Stem cell aging is a complex business with many potential contributing causes that vary in importance between tissues and stem cell populations. Not all of those populations are even well studied enough to know how the mechanisms of stem cell aging compare in importance. The better known collections of mechanisms are (a) intrinsic damage to the stem cells, such as stochastic mutation to nuclear DNA, that reduces their function or ability to maintain their numbers, (b) a changing balance of signals in the cellular environment, perhaps due to cellular dysfunction in the stem cell niche, or due to chronic inflammation, that causes a reduction in stem cell activity.
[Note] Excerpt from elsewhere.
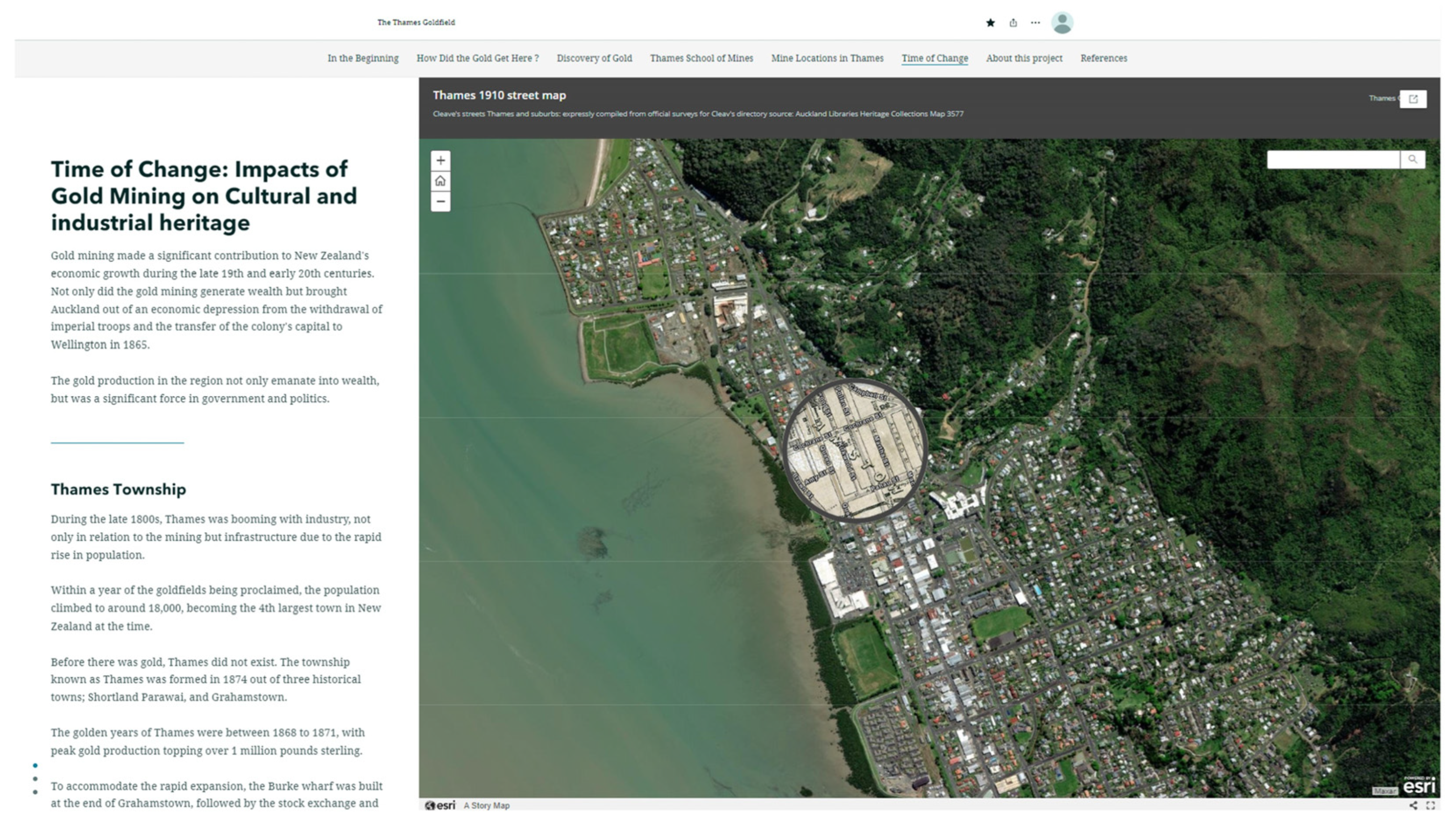Click the map home extent button

(441, 181)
The open access paper I'll point out today examines a mechanism that falls into the first of those categories, but one not often examined in this context of stem cell aging. The researchers propose that stem cell motility is systematically impacted with age, meaning that the stem cells are less able to move to where they are needed. This is most likely functionally equivalent to the loss of activity that arises in other ways, but the intermediary mechanisms connecting the root causes of aging to this specific loss are quite different in nature. It bears further investigation; the researchers here only look at a single population and tissue type. Is this a more general mechanism?
The rapid regeneration of the intestinal epithelium is enabled by fast-cycling Lgr5+ intestinal stem cells (ISCs) crowded into the base of the intestinal crypt. ISCs are not only limited in number and location, but also arranged in a specific pattern. Aging is one of critical factors which gradually decreases the functionality of stem cells, including diminishing the self-renewal ability of stem cells, which impairs the balance between stem and differentiated cells. Aging also weakens cellular functions, such as mitigating reactive oxygen species and DNA damage. However, how aging affects specific behaviors such as the patterning of intestinal crypt still not known.
To investigate the robustness of the patterning and its maintenance in vivo, we ablated individual cells in the crypt with high-pulse-energy femtosecond laser ablation and imaged the real-time dynamics of recovery with multiphoton microscopy. Such accurate manipulation is not achieved by current methods of radiation, chemical treatment, or genetic ablation of specified lineages. Surprisingly, after ablation of a small number of cells, migration of neighboring cells was sufficient to reestablish cellular contacts and the alternating pattern in the crypt base within hours, before any cells divided.
In addition, we observed coordinated motion of the cells at the edge of the crypt base that expelled debris out towards the lumen. The repair movements were impaired by both inhibition of cellular movement and aging, highlighting the importance of this dynamic response for the integrity of the niche. Crypt cell motion was reduced with inhibition of the ROCK pathway and attenuated with old age, and both resulted in incomplete pattern recovery. This suggests that in addition to proliferation and self-renewal, motility of stem cells is critical for maintaining homeostasis. Reduction of this newly-identified behavior of stem cells could contribute to disease and age-related changes.